:: Required work ::
In the records below, find the line with "Task: Start the program with the play button", then copy each line exactly until you have copied the line with "You are a computer-use agent.". Leave any picture out.

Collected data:

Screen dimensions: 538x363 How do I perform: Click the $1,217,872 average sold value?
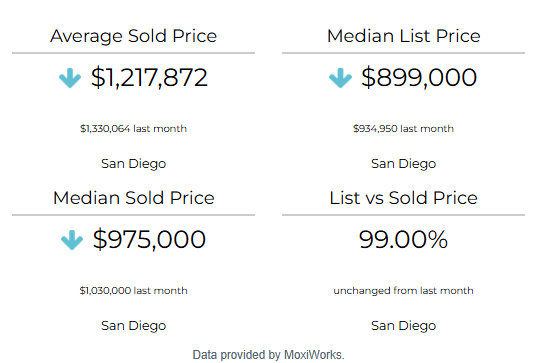[x=149, y=78]
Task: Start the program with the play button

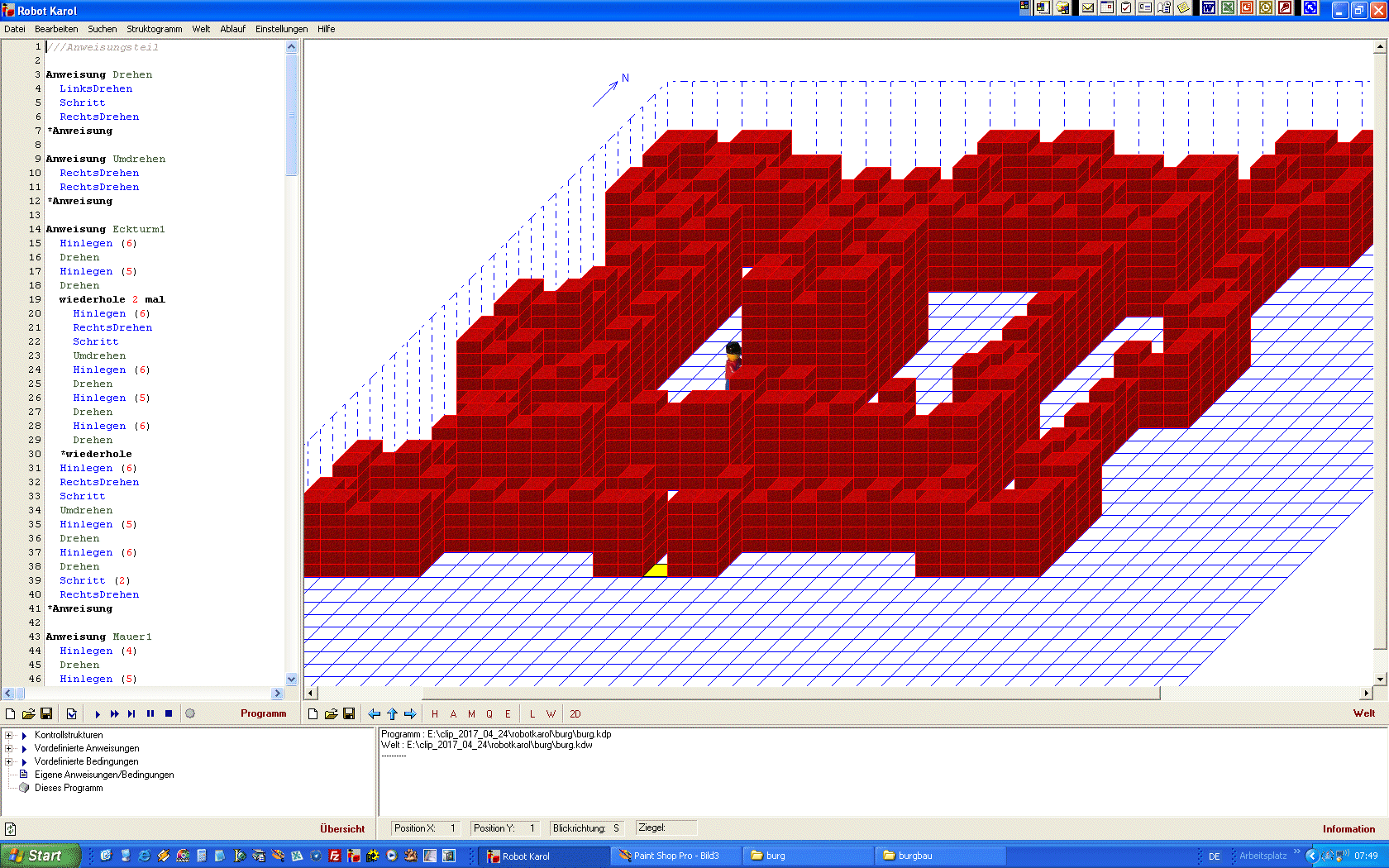Action: [98, 713]
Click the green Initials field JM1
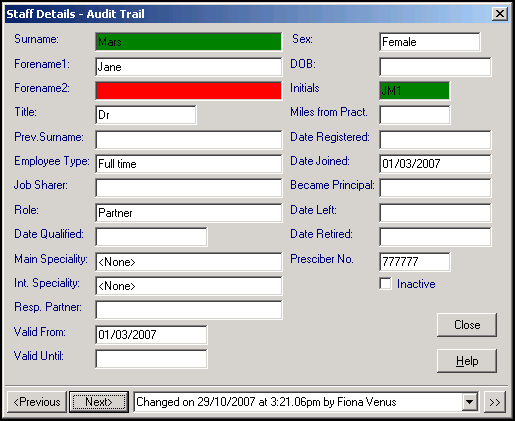This screenshot has width=515, height=421. (x=414, y=91)
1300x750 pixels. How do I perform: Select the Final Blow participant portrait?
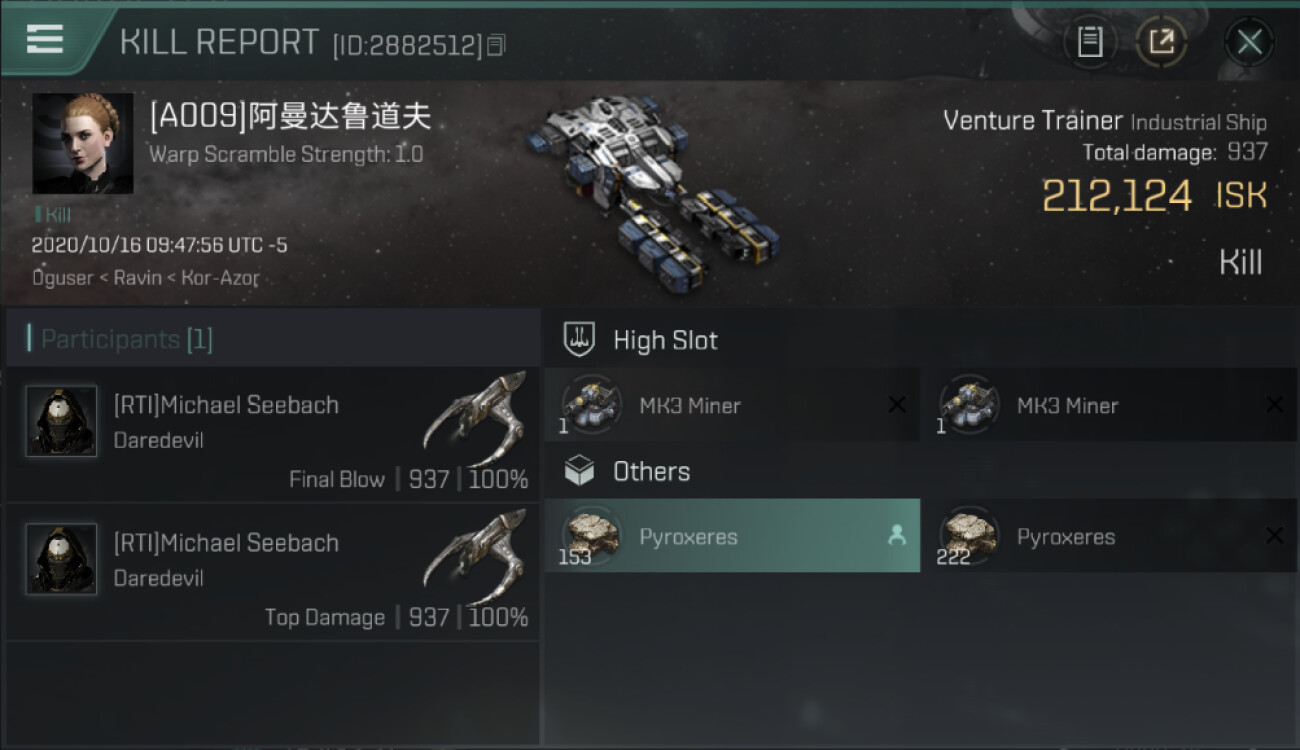[62, 421]
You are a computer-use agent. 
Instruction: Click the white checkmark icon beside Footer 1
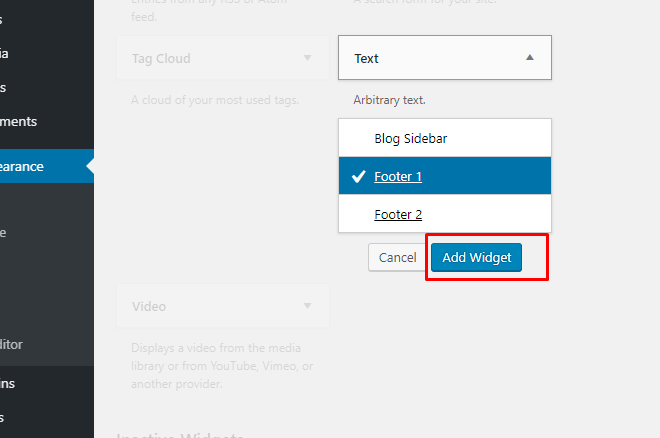(x=358, y=176)
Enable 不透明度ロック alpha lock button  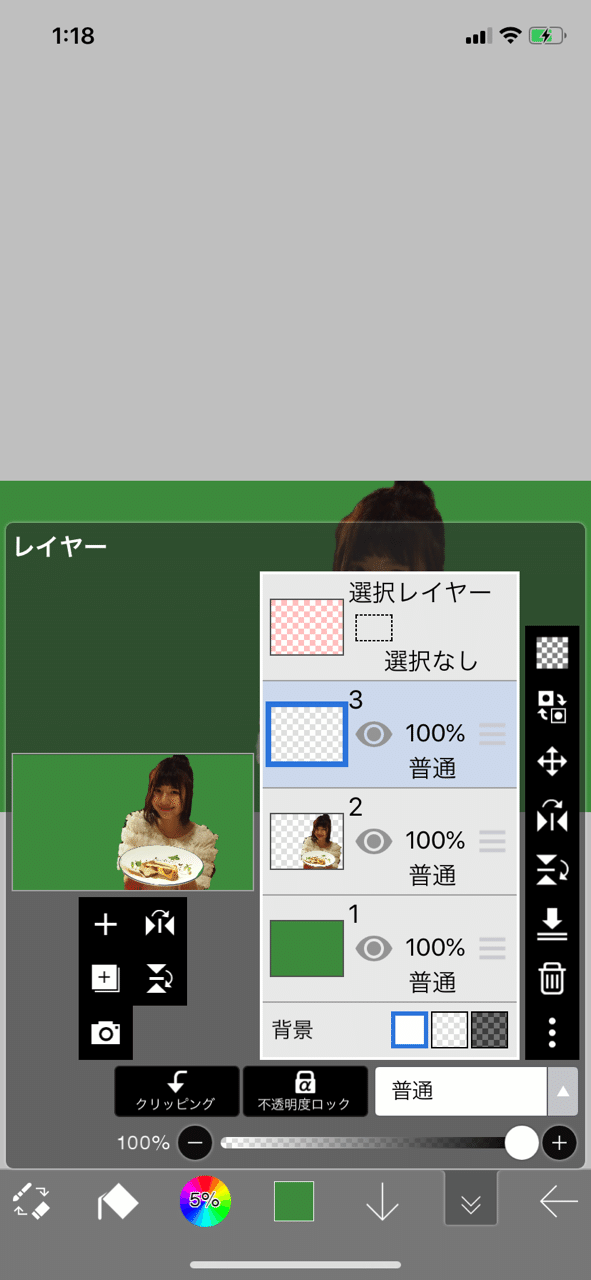[x=305, y=1091]
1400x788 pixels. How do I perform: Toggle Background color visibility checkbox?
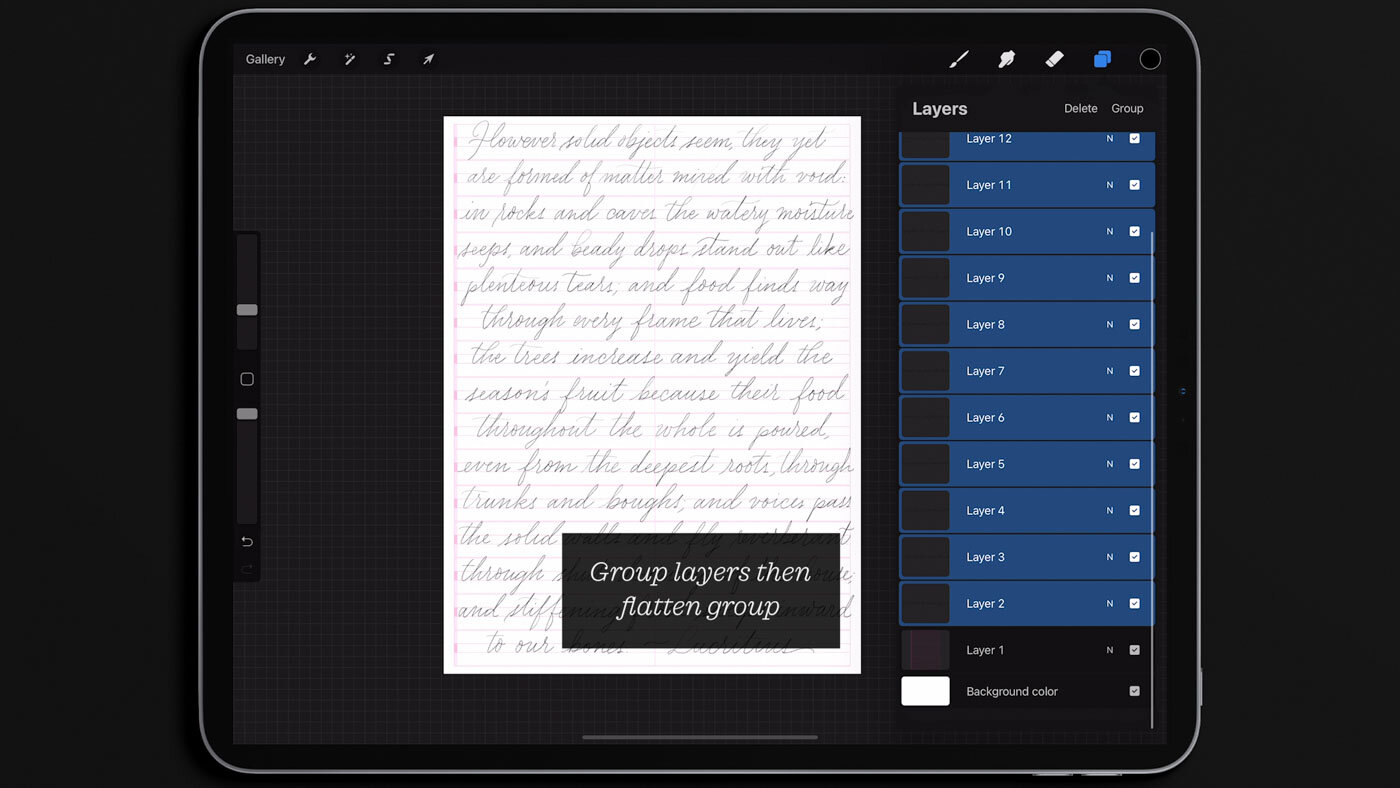[1134, 691]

:: Result of this task ::
Task: Start the program with the play button

Action: [98, 713]
Click the green Initials field JM1
This screenshot has width=515, height=421. (x=414, y=91)
1300x750 pixels. How do I perform: Select the Final Blow participant portrait?
[62, 421]
You are a computer-use agent. 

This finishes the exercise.